Kinder schreiben Rede an die Menschheit

Warum gibt es Krieg, Leid und Armut auf der Welt? Und was können wir dagegen tun? Schüler der Pestalozzischule haben ihre Gedanken dazu festgehalten.

Krefeld. Wie erklärt man Kindern, dass die Welt nicht nur schön, sondern auch ungerecht ist? Wie spricht man mit ihnen über Armut, Krieg und Leid? Rebecca Saalmann, Referendarin an der Krefelder Pestalozzischule, sagt: „Das sind Themen, die Kinder täglich durch Nachrichten und aus ihrem Umfeld mitbekommen.“ Die Grundschüler reden auf dem Schulhof darüber — zwischen Pausenbrot und Spielen. Und sie stellen Fragen: „Warum gibt es Krieg? Wieso geht es anderen Menschen so schlecht, dass sie aus ihrem Land fliehen müssen? Was können wir tun, damit es besser wird?“

Wichtige Fragen, die zuhause leider zu häufig tabu seien, glaubt die 27-Jährige: „Viele Eltern haben Scheu davor, mit ihren Kindern darüber zu sprechen.“ Umso wichtiger sei es, die Mädchen und Jungen in der Schule an die Hand zu nehmen. Wie das aussehen kann, zeigt die „Rede an die Menschheit“, die die Schüler der vierten Klassen in Saalmanns Religionsunterricht verfasst haben.

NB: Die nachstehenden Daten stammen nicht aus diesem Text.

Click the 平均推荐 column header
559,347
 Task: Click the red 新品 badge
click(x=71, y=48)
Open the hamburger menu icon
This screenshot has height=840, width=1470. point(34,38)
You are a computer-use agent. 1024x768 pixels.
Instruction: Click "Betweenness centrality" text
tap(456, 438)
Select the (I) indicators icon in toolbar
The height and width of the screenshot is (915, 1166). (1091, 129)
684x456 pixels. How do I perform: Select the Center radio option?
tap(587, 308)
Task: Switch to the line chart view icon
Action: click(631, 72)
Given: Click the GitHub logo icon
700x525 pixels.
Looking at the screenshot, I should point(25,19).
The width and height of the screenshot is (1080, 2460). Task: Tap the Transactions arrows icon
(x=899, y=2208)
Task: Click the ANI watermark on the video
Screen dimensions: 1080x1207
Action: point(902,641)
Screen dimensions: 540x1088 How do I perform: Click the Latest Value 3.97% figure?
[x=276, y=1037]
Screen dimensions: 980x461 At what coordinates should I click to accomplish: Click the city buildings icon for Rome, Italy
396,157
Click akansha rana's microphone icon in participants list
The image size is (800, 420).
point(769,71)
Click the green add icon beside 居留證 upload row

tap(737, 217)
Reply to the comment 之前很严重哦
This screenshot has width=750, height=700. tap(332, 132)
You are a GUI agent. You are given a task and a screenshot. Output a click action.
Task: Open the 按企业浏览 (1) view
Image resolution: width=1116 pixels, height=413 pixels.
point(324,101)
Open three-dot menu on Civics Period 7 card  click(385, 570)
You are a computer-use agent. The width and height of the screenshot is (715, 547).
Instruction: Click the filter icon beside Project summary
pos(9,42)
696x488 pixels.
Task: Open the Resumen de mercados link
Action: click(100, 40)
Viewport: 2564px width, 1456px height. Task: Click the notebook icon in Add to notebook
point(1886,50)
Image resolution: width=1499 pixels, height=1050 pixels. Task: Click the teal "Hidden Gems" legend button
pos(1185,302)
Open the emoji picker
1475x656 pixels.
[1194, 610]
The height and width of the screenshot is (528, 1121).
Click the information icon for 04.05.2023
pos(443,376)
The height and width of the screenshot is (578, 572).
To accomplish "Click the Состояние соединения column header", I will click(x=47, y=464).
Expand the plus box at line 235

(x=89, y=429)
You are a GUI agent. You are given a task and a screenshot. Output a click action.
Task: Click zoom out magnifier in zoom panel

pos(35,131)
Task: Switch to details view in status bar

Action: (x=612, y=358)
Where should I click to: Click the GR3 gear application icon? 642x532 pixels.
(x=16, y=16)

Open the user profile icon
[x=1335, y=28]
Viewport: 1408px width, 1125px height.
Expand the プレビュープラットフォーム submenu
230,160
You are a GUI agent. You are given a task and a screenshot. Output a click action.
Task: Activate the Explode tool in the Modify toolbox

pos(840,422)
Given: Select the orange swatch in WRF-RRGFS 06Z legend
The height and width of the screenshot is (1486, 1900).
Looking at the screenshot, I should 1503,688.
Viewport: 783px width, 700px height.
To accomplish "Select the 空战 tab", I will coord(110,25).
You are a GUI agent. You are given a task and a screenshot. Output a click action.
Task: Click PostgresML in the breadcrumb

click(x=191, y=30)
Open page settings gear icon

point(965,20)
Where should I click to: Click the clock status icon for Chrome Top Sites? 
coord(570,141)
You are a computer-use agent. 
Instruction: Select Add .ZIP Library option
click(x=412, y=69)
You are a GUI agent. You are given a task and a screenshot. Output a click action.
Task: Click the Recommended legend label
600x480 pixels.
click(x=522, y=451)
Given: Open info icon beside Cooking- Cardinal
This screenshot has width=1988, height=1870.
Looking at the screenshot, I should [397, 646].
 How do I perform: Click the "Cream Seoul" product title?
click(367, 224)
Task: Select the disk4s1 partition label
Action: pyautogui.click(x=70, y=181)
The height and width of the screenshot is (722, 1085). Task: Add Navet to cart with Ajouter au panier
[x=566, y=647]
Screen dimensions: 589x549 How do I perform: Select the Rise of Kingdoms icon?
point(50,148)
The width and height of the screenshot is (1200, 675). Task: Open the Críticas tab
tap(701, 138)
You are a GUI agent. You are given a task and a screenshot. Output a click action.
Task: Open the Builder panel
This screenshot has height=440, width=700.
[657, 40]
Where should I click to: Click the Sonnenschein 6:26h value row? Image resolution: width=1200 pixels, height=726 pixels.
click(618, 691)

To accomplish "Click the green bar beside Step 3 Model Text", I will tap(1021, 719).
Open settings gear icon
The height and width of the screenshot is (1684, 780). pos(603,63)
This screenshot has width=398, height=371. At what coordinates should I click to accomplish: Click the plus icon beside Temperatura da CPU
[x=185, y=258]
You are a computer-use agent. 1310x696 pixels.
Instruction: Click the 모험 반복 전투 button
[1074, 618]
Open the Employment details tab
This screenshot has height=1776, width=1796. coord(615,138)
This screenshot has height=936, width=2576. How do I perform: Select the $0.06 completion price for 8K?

„Hört mir zu, ihr Menschen!“, schreibt Greta (9). „Warum müssen Kriege entstehen? Stellt euch doch mal vor, ihr kommt nach Hause und da kommt ein Schuss und ihr seid tot. Oder euer Haus ist abgeschossen und ihr müsst Angst um euer Leben haben, so wie die Flüchtlinge. Die gehen auf ein kleines Boot mit sehr vielen Menschen, die alle vor dem Krieg flüchten. Mitten auf dem Meer kommt ein Sturm und ihr müsst ertrinken. Oder ihr schafft es bis nach Europa und keiner kümmert sich um euch und ihr müsst wieder zurück. Muss das passieren?“

Jonathan hat ganz konkrete Vorstellungen davon, „was doof ist und was man verbessern sollte: Wenn jemand reich ist, sollte er sein Geld nicht nur für eine Villa oder einen Luxusschlitten ausgeben, sondern anderen damit helfen, denn das hat viele Vorteile“, findet der Neunjährige. „Man lernt Menschen kennen und freundet sich an. Du tust Gutes für dich und andere. Du wirst ein Vorbild.“

Mit ihrer Mutter redet Valeria (9) nicht über die Bilder von Krieg und Armut, die sie im Fernsehen sieht. „Es macht mich traurig, dass Menschen sterben, wenn ein Boot voller Flüchtlinge untergeht“, erzählt die Viertklässlerin. In ihrer Rede schreibt sie: „Vielen Menschen geht es schlecht, Kinder müssen beim Krieg mitmachen. In Afrika gibt es Leute, die verhungern müssen. Stellt euch mal vor, ihr wärt das . . .“ Rubina fordert mehr Verständnisse für Flüchtlinge: „Wenn ich ein Flüchtling wäre, wäre ich auch nach Deutschland gekommen.“

Die Reden zeigten, dass die Schüler eine sehr genaue Vorstellung von Krieg, Gewalt, Armut und Leid auf der Welt haben, sagt die Referendarin. „Ich finde es wichtig, dass die Leute mitbekommen, welche Gedanken sich Kinder im Alter von neun Jahren machen“, sagt Rebecca Saalmann. Und sie hofft, „dass der ein oder andere so vielleicht über seine eigene Einstellung nachdenkt“.

Vor allem gehe es ihr aber darum, im Unterricht Themen zu besprechen, die nah an der Lebenswelt der Schüler sind, „die Kinder abzuholen mit ihren Ängsten und Sorgen“. Auch wenn es nicht auf jede Frage eine Antwort gebe — „wir können zumindest über alles sprechen“.